Toutes les pages ne parlent pas d’aventure ; certaines évoquent le danger. Une chute dans les Pyrénées après s’être égaré, plus tard une évacuation en montagne après un accident de ski. « Voyager est magnifique, mais il faut rester prudent. » Tout y est, sans drame, juste la vie, telle qu’elle vient.
« Les carnets ne sont pas des pièces de musée. Ils font partie d’un tout, d’une famille. »La petite boîte
Aux mots s’ajoutent des objets. À la maison, une boîte renferme de petits trésors : un singe en porcelaine de Mons, la ville natale de Lieve, de la lave fraîche de La Réunion et des cailloux ramassés lors de promenades, marqués d’une date et d’un lieu.
Pas de souvenirs achetés, mais des traces tangibles qui font naître des récits. « Quand on sort la boîte ou les carnets, on se met à raconter », dit Lieve. « Encore et encore. Ces objets réveillent la mémoire. »
L’éclat de l’argent
Une autre histoire silencieuse s’y mêle.
Dans les années 1980, Lieve a commencé à acheter des couverts en argent, pièce par pièce, jusqu’à constituer deux services complets pour leurs filles. « L’aînée les utilise presque chaque jour, la plus jeune les garde pour les grandes occasions. Deux manières différentes de préserver, toutes deux justes. Un jour, elles les transmettront, et ces couverts connaîtront une nouvelle vie. »
Faire revivre les histoires
Les carnets ne sont pas des pièces de musée. Ils font partie d’un ensemble, d’une famille. « Nous allons les garder. Les lire. Faire revivre les histoires », explique leur fille Lien. Parfois, elle appelle depuis un lieu mentionné dans une ancienne note ; alors Bert ressort le carnet, et tout le monde y est de nouveau : une place de village, un vent du soir, un sentier qui monte sans prévenir. Quelqu’un marchera-t-il un jour dans les pas de Bert ? Peut-être. Certains conservent déjà de petits cailloux ; d’autres ont pris goût aux longues randonnées. Les chemins diffèrent, mais le regard reste le même, celui que Bert et Lieve ont transmis : s’émerveiller, s’arrêter, observer, noter.
« Continuer à s’émerveiller, c’est aussi cela que Bert et Lieve aiment transmettre. »
La forme du souvenir
Tous les carnets ont le même format, la même couverture. Le rituel est devenu une habitude : écrire le soir, parfois lors de voyages en groupe, parfois pendant que d’autres sont encore au bar.

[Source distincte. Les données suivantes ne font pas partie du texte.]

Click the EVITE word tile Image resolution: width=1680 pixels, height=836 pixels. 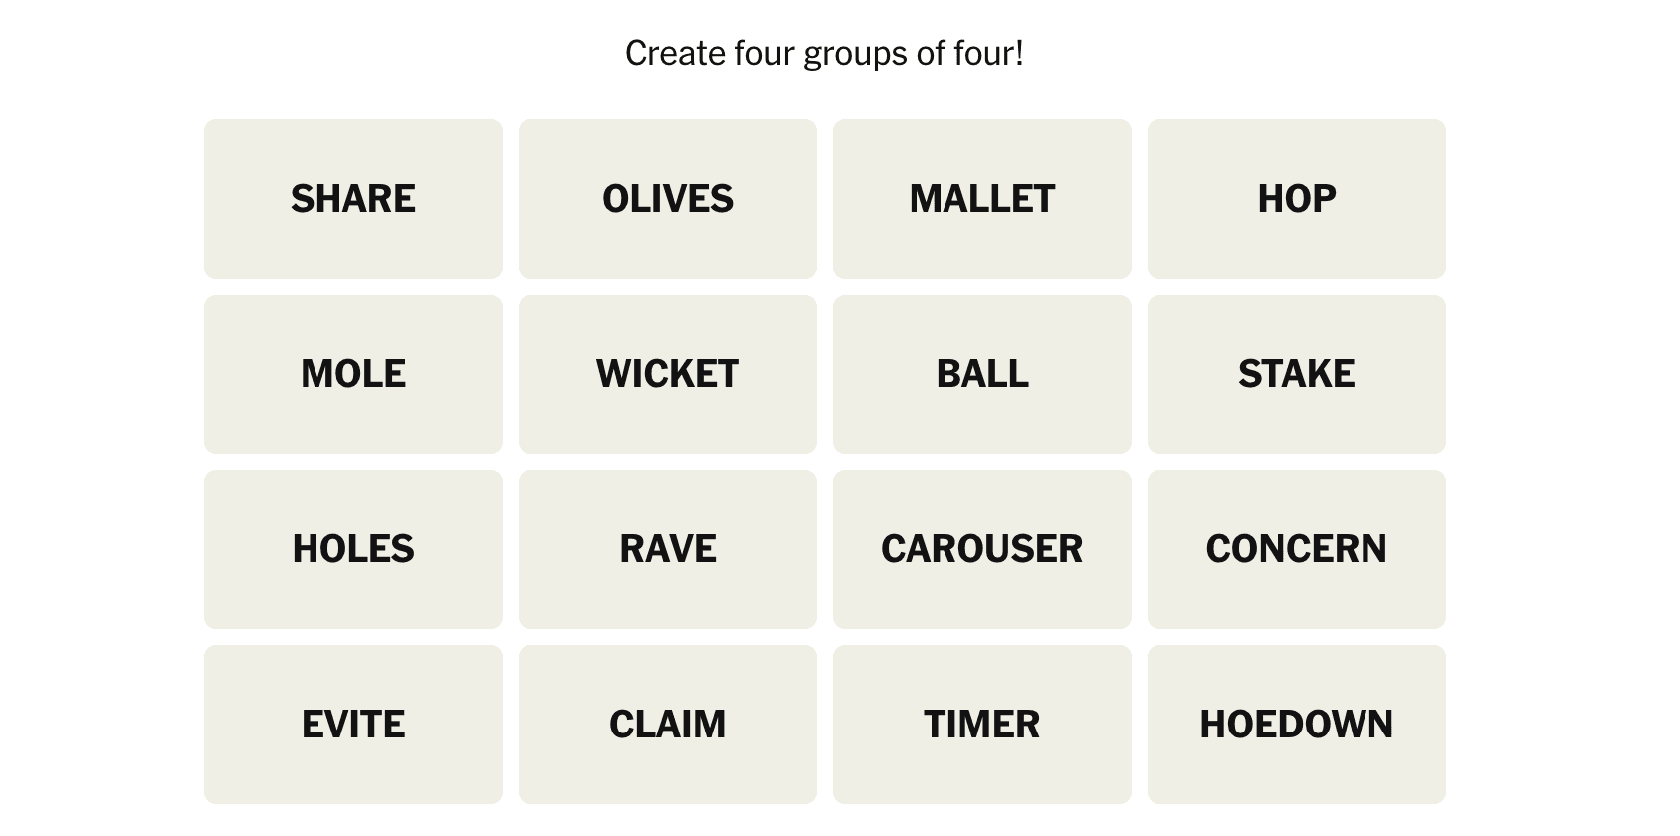point(352,725)
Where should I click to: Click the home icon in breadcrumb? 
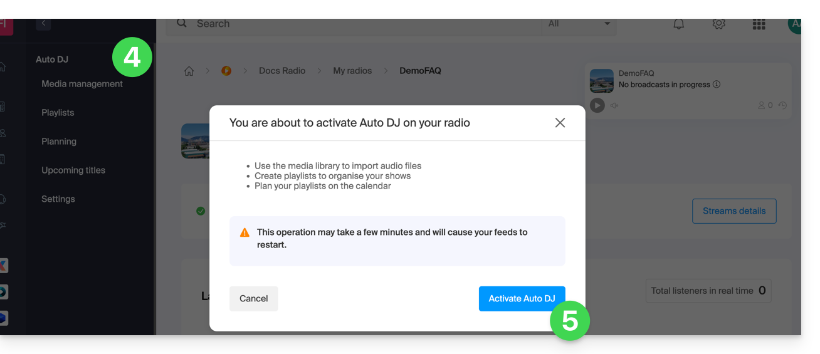[189, 71]
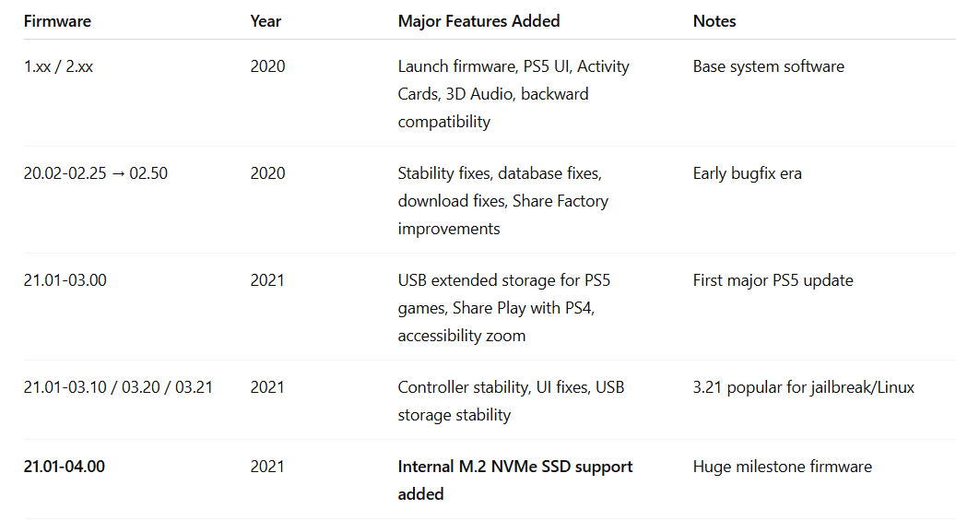Image resolution: width=956 pixels, height=521 pixels.
Task: Select firmware entry 21.01-03.00
Action: (x=65, y=280)
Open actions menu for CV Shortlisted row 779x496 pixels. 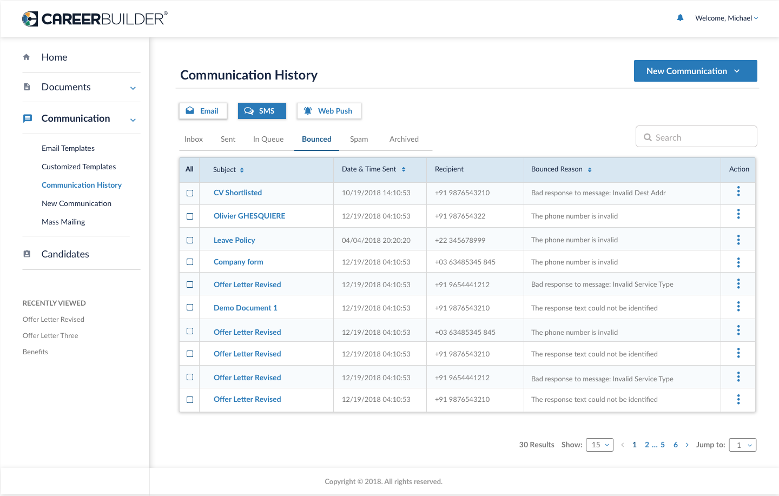pos(738,191)
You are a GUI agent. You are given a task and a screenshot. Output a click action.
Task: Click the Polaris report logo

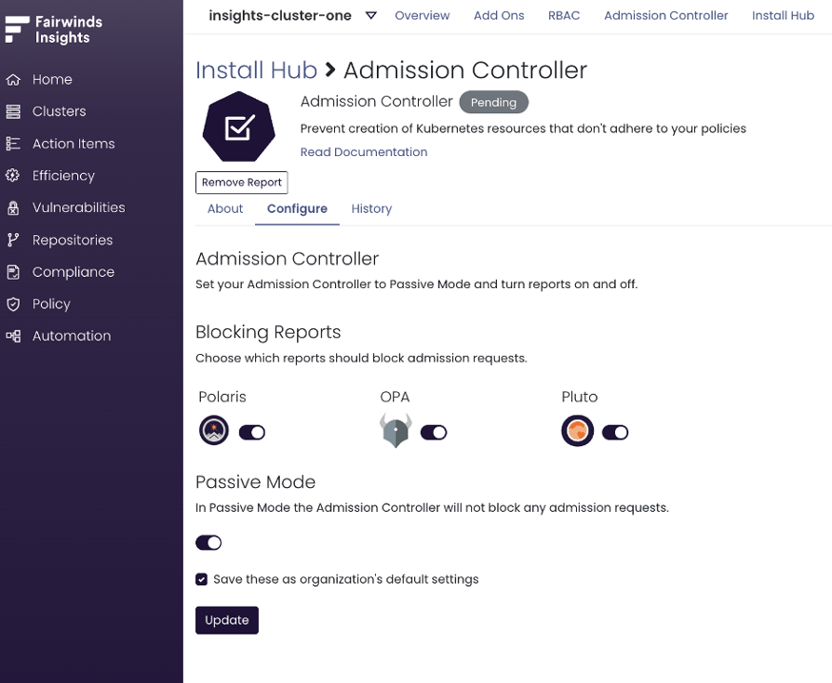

Ce qu’on note, ce n’est pas seulement ce qui s’est passé, mais la façon dont on le voit.
Avec émerveillement et parfois déjà une pensée pour l’avenir. Ainsi, en 2002, l’année de naissance de leur plus jeune petite-fille, Anouk, qui porte le nom de famille Lacroix, Bert a écrit : « Le col Lacroix, il faut absolument le voir, question de pouvoir le raconter à Anouk plus tard. » Ce carnet lui offrira sans doute, un jour, de beaux moments de découverte et de tendresse. « On feuillette, » dit Bert, « et on est de nouveau en route. » Lieve acquiesce et pense à toutes ces petites choses qui apportent déjà de la joie aujourd’hui et qui, demain encore, s’ouvriront à nouveau. Pour les enfants. Pour les petits-enfants.
Pour celui ou celle qui dira un jour : je veux voir d’où viennent ces curieux cure-dents marocains ou ces galets parfaits ramassés sur la plage, avant, à son tour, d’ouvrir un nouveau carnet.